一口に胃の薬といっても、薬局・薬店の店頭ではいろいろな種類の薬が並んでいます。健胃薬は、胃に刺激を与えて、胃の動きを活発にし、食欲不振、もたれ、胸やけなどの症状を緩和します。制酸薬は、余分な胃の酸を中和し、胸やけや胃の痛みなどの症状を緩和します。また、鎮痛・鎮痙薬は胃腸の異常な運動を抑えて痛みなどを緩和し、消化薬は食物の消化を助けます。

「なんとなく食欲が無い」、「もたれる」、「酸っぱいものがあがってくる」、「胃が痛い」等の症状はどのような胃の薬を選んだら良いでしょうか?「コマーシャルでよく見るし、症状もコマーシャルで説明している症状と似ている。」などといって、胃の薬を購入していませんか?

前述したとおり、同じ胃の痛みでも制酸薬と鎮痛・鎮痙薬とでは、痛みを止めるメカニズムはまったく違います。胃の痙攣で痛いのに制酸薬を服用しても期待する効果が得られません。

また、購入した胃の薬が苦くてオブラートで包んで服用していませんか?

健胃薬はその特徴のある苦味と香りで胃に刺激を与え、胃の働きを活発にしているのに、オブラートで包んでしまったら効果が半減してしまいます。
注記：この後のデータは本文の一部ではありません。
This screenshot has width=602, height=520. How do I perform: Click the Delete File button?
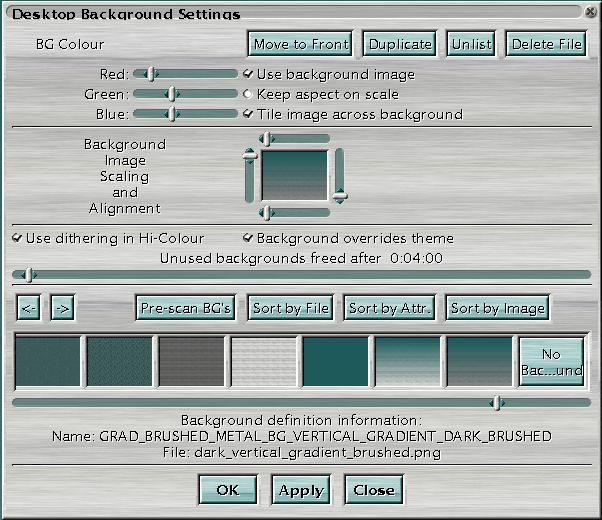pos(545,44)
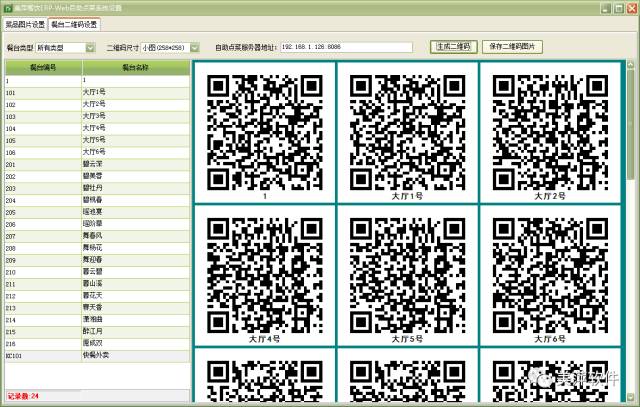
Task: Select table row numbered 201
Action: point(95,162)
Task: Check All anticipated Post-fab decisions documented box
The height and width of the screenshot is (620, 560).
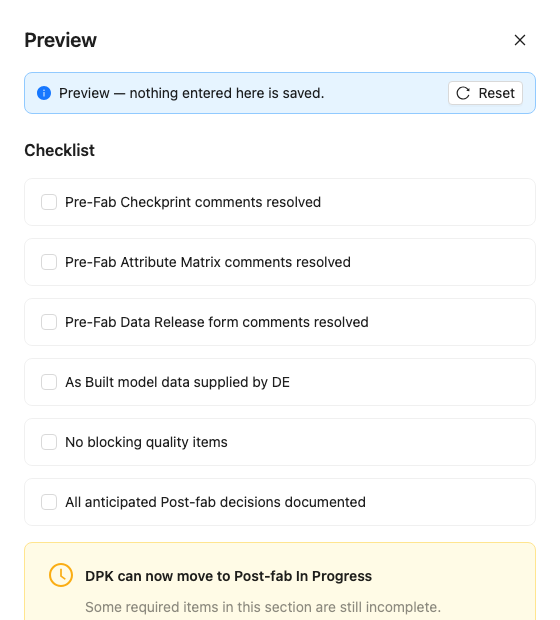Action: (x=49, y=502)
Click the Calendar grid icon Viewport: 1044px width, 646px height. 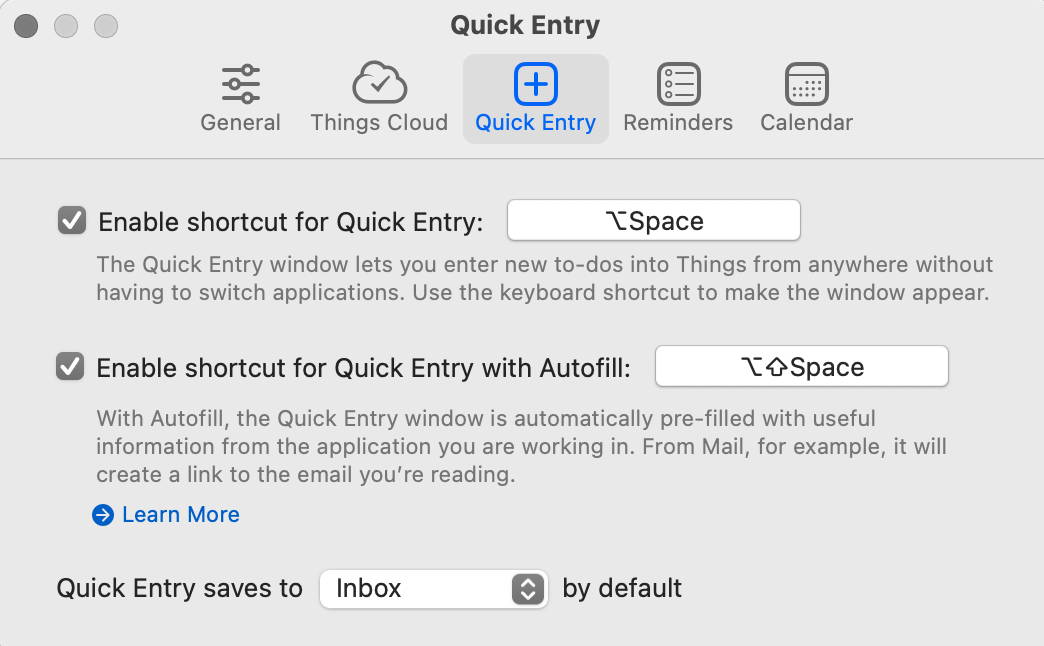806,84
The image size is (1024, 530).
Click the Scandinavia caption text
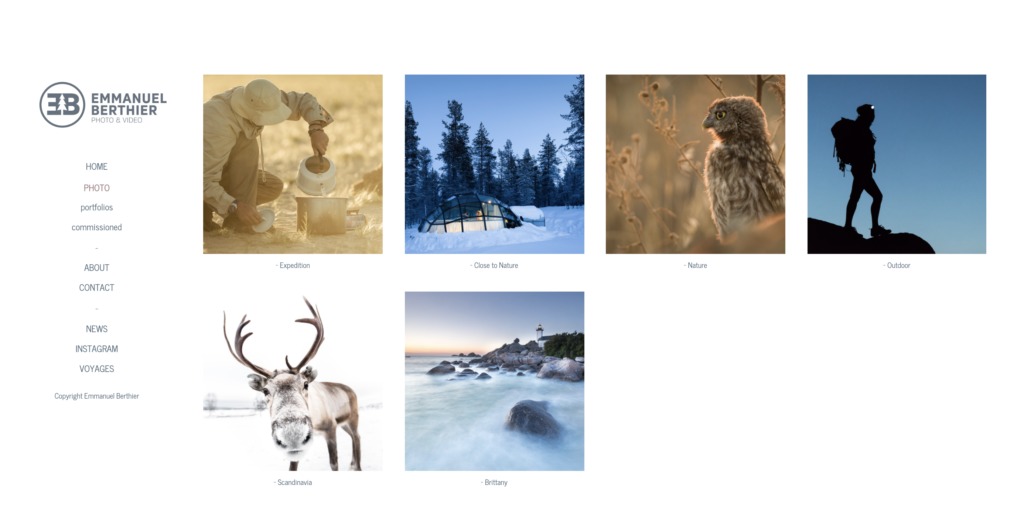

薬剤師は来局した患者さんの訴えから、症状にあった胃の薬を選び、最も効果が期待できる服用の仕方を説明します。勝手な自己判断をしないで薬剤師にご相談ください。また、普段から服用している薬や健康食品・サプリメントがある場合も、かならず一緒にお話ください。その結果として、医師への受診をお勧めする場合もありますが、きっと、あなたの症状とあなた自身にあった胃の薬をお選びします。